You can find out which properties are up for auction through public announcements in official bulletins and on the websites of bankruptcy and debt enforcement offices. First, the property's value is estimated, and typically a minimum price is set. If you find a suitable property, you can either participate directly by submitting an offer or have someone you trust represent you.
Good to know: Banks typically only offer up to the amount that covers the previous owner’s debts. Therefore, your chances of acquiring a property at an attractive price are quite good. However, it’s important to set a maximum offer you're willing to pay and thoroughly prepare for the auction process.
Preparation is key: Things to keep in mind
Gather information
If you’re interested in a property, immediately request or obtain the sales brochure. This will provide you with key details such as:
- Auction conditions
- Plans
- Encumbrance record
- Price estimation
Take a look at the property’s land register entry for a more comprehensive understanding. It will inform you whether there are any restrictions on use or if there are any encumbrances tied to the property.
Visit the property
To avoid unpleasant surprises, there's no substitute for an in-person property inspection: For foreclosed properties, there’s no guarantee, and the right to claim defects is excluded. Consider bringing along an expert to the viewing – this way, you can spot potential weaknesses and better assess the market value of the property.
Check the affordability
Before placing a binding offer, you need to know which amount fits within your financial framework. Try out various scenarios using our free mortgage calculator, or get non-binding advice on different mortgage solutions.

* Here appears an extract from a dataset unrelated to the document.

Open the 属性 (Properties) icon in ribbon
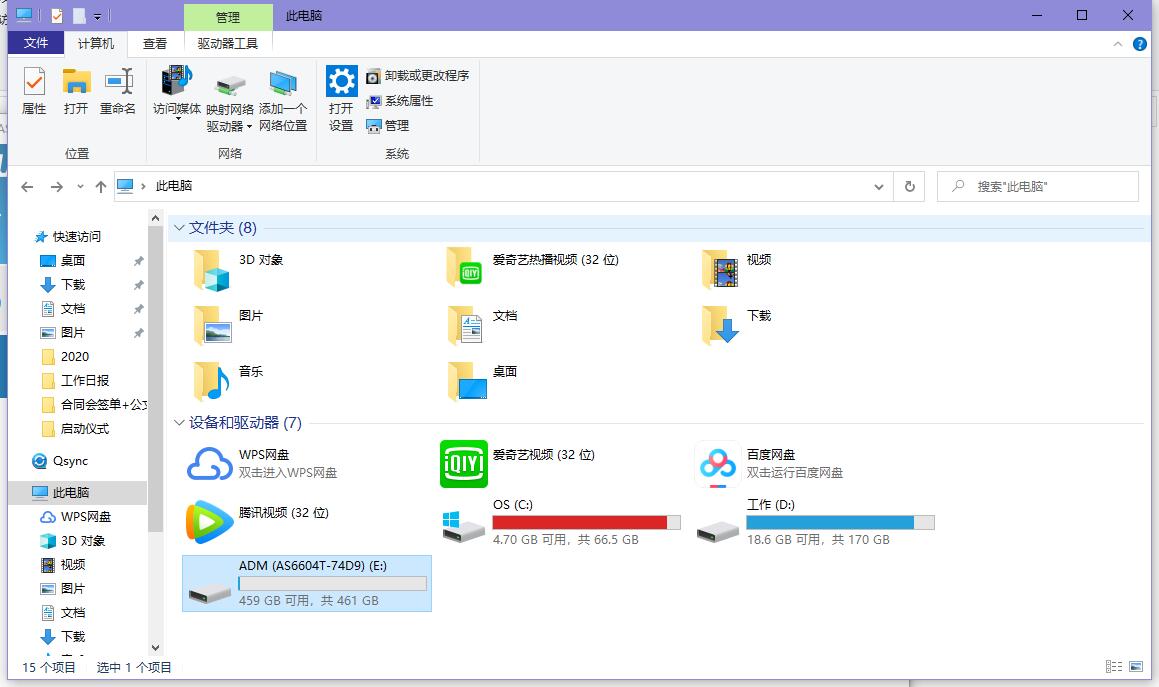The width and height of the screenshot is (1159, 687). (x=33, y=91)
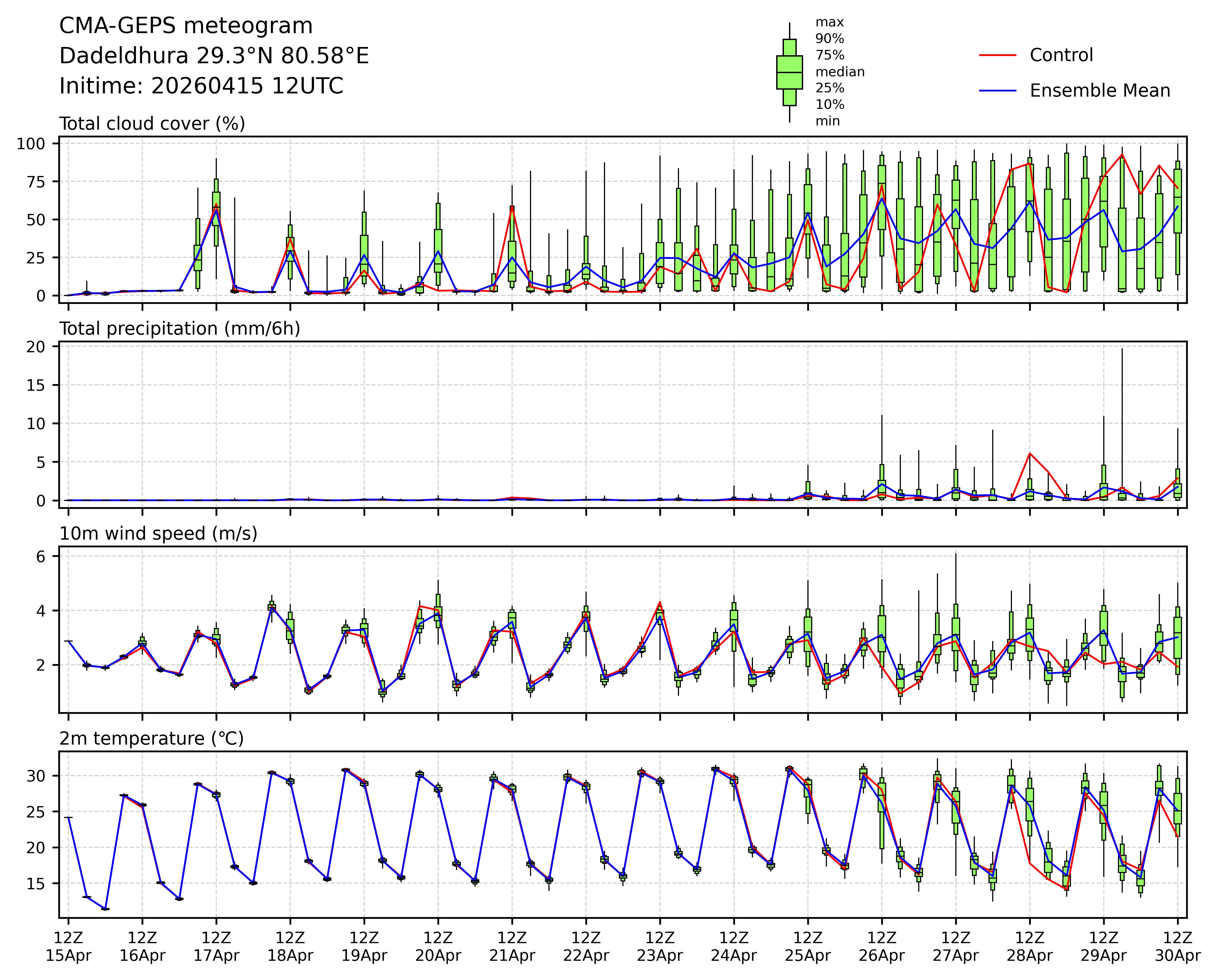Screen dimensions: 1217x980
Task: Click the 'CMA-GEPS meteogram' title text
Action: (186, 26)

Understand the auction process
No auction without a strategy: Before placing an offer, we recommend attending an auction as a guest. Observe the process and familiarize yourself with all the crucial details.
Once you place an offer, it becomes binding and legally enforceable. Withdrawing can be costly: If another auction has to be scheduled because of you, you'll be responsible for the organizational costs and potentially even the difference if the new highest offer is lower than yours.
The process begins with a presentation of the property and the associated auction terms. Then it’s time for action: You’ll have about 30 minutes to place your offer. Keep in mind that your offer must meet or exceed the minimum price.
The lucky winner of the auction will have to pay an immediate deposit (typically 10-20% of the estimated value). There are usually several payment options available: a bank guarantee, cash (up to a maximum of 100,000 CHF), or a prepayment. The specific options will be listed in the auction terms.
Additionally, you should arrange for insurance promptly, as the property is now officially yours, and you will usually receive the keys right away.
Within a specified time frame (typically 30 days), you must then pay the remaining balance.
Bidding process vs. foreclosure auction
A foreclosure auction is not a voluntary process – it is usually initiated by the bank. In contrast, a bidding process involves property owners selling their property through a closed auction. This is especially beneficial for high-demand properties, as the idea is for bidders to outbid each other and drive the sale price as high as possible.
It is not uncommon to receive a higher price in a bidding process than in a regular sale. The bidding process typically consists of two rounds and proceeds as follows:
- Properties sold through a bidding process can be found on online platforms such as immoscout24.ch, where they are labeled as such.
- First, a sealed, non-binding offer is submitted. Afterward, the highest bid from the first round is disclosed to the bidders.
- Then, if bidders wish to surpass the highest bid, they can submit a second bid—the highest bid will win the auction. Unlike in a foreclosure auction, parties can still withdraw their bids at this point.
Conclusion
Foreclosure auctions can be exciting and, in the best case, offer a real bargain. What's crucial is to approach each auction with a clear plan: never exceed your set maximum offer and always keep a cool head.